1. Field of the Invention
The present invention relates to a field of processor design, and, more specifically, to an apparatus for and a method of sharing cache resources between different engines.
2. Discussion of Related Art
Computing power of processors is increasing much faster than bandwidth available from main memory. As a result, increasingly large and complex caches need to be designed to support and feed compute-intensive engines in the processors.
However, allocating more transistors to cache results in the cache occupying a larger portion of die area. Furthermore, available cache resources, no matter how large, become increasingly difficult to allocate.
In particular, partitioning of the cache resources among various compute engines to obtain optimal performance for different workloads becomes very difficult to achieve effectively and efficiently.

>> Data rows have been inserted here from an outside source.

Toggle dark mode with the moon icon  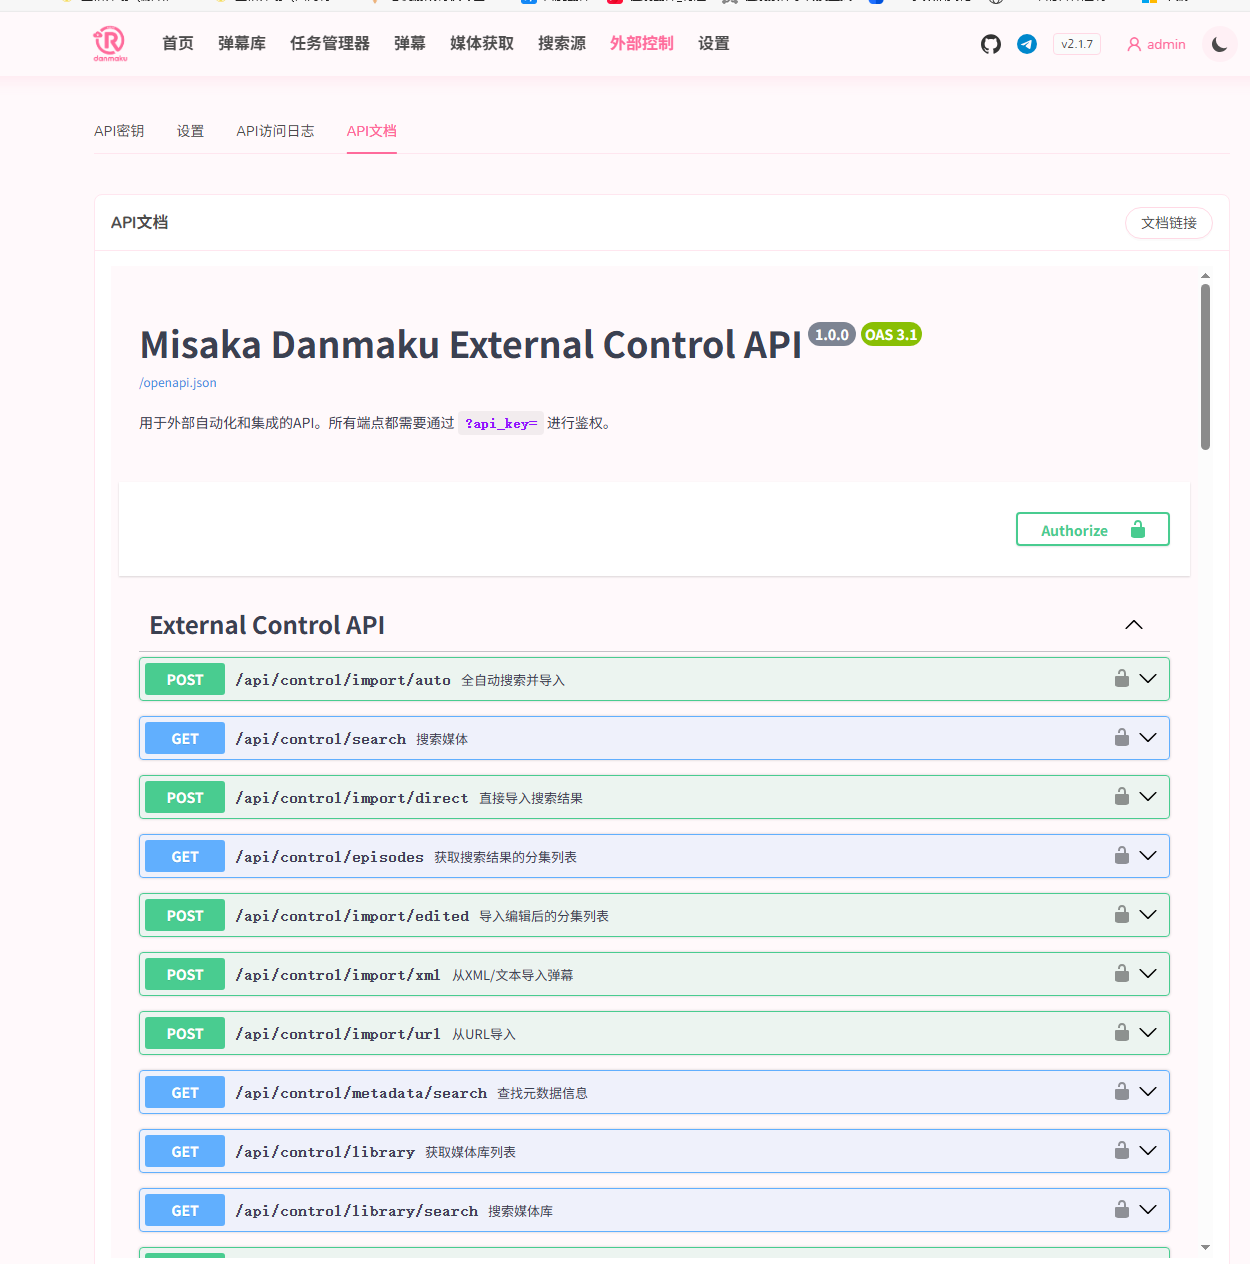[x=1218, y=44]

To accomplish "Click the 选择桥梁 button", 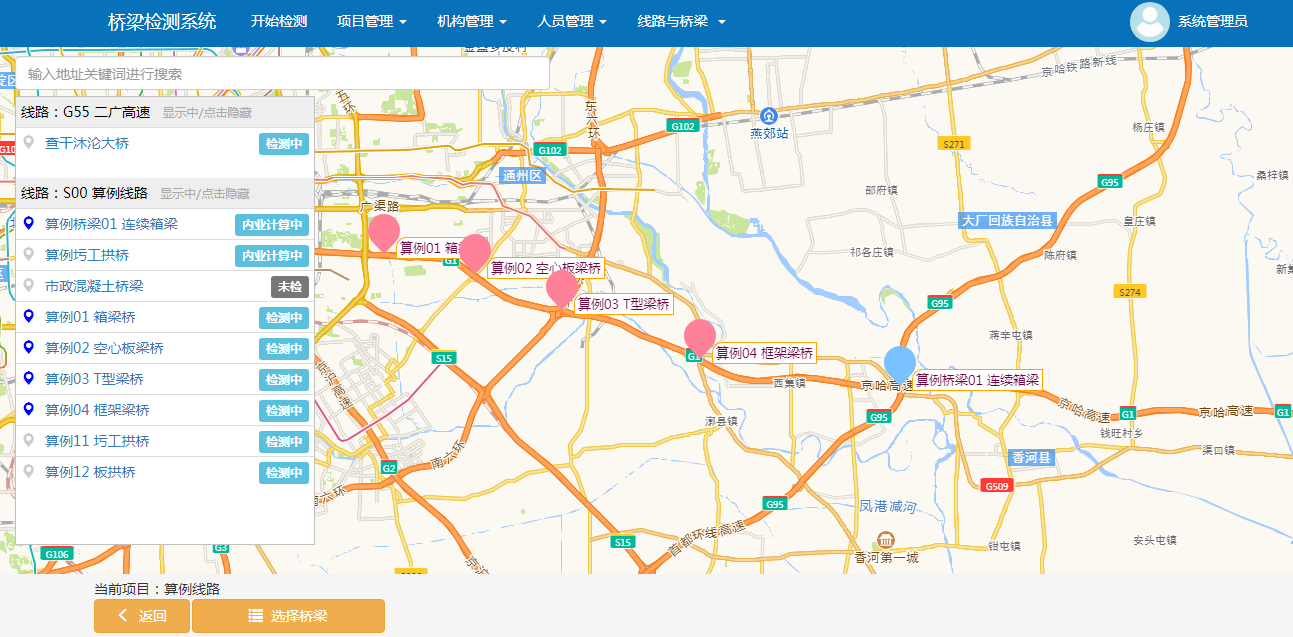I will (x=288, y=616).
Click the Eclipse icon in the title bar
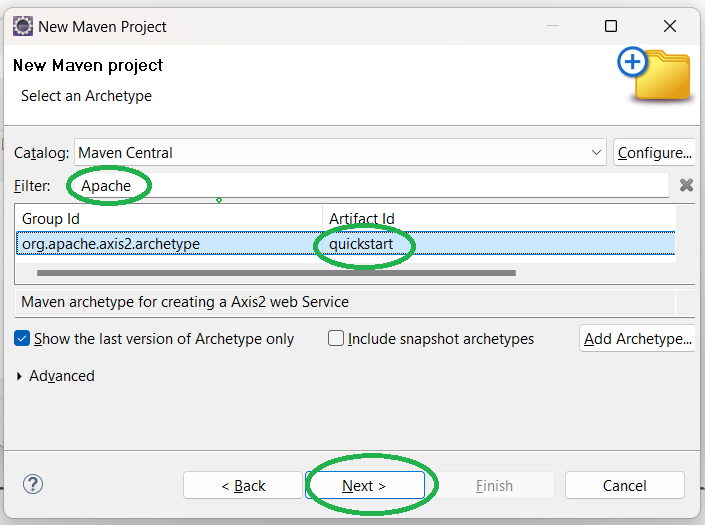Screen dimensions: 705x525 click(22, 26)
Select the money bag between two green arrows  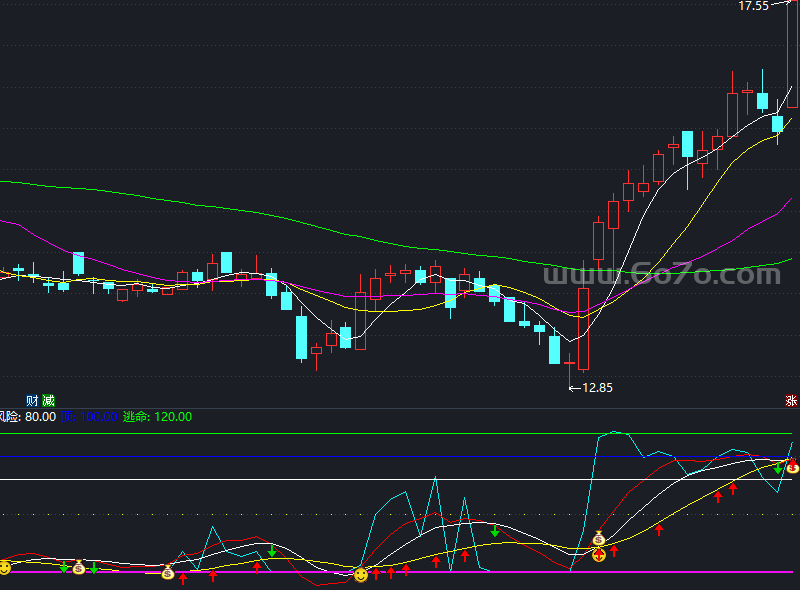click(x=79, y=568)
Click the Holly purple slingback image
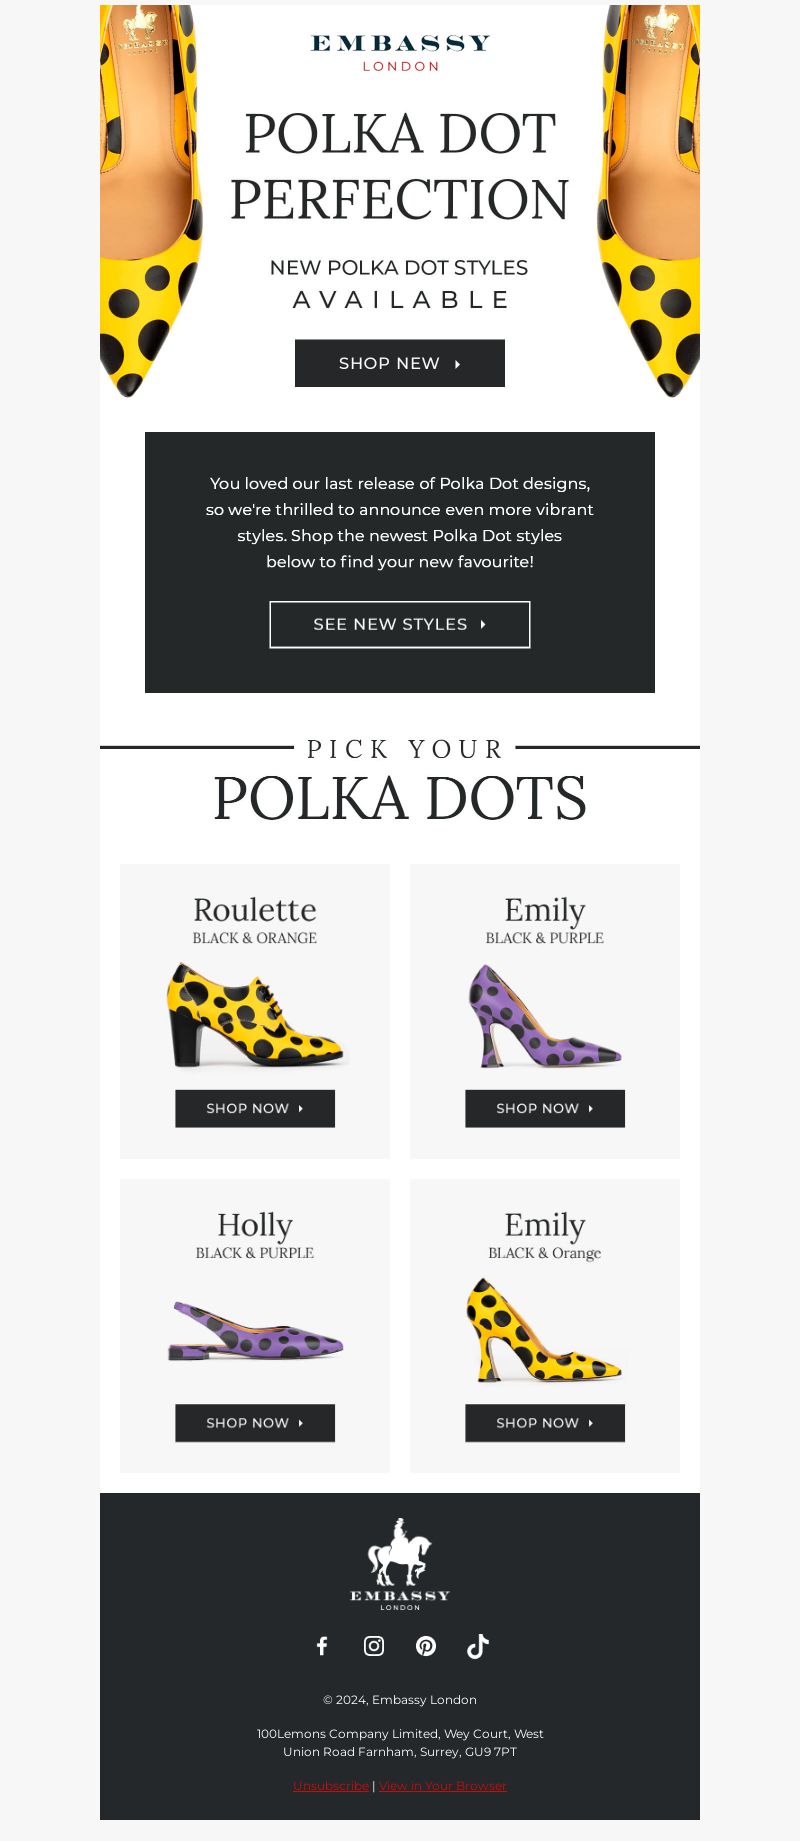The height and width of the screenshot is (1841, 800). click(255, 1330)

In the following description, numerous details, examples, and embodiments are set forth to provide a thorough understanding of the present invention. However, it will become clear and apparent to one of ordinary skill in the art that the invention is not limited to the details, examples, and embodiments set forth and that the invention may be practiced without some of the particular details, examples, and embodiments that are described. In other instances, one of ordinary skill in the art will further realize that certain details, examples, and embodiments that may be well-known have not been specifically described so as to avoid obscuring the present invention.
As shown in an embodiment of the present invention in
The die 50 may include a level 1 (L1) cache and a level 2 (L2) cache. In certain cases, a level 3 (L3) cache is also included. A last level cache (LLC) is a cache 300 that is located farthest from a compute engine device and nearest to main memory. The cache 300 on-die may include memory devices that have lower density and lower capacity but higher speed, such as SRAM. The main memory off-die may include other memory devices that have lower speed but higher density and higher capacity, such as DRAM.
The devices may include compute-engine devices as well as input/output (IO) devices that are integrated on the die. The compute-engine devices may include a central processing unit (CPU) 110, a graphics processing unit (GPU) 130, and a core (not shown) in a multi-core die.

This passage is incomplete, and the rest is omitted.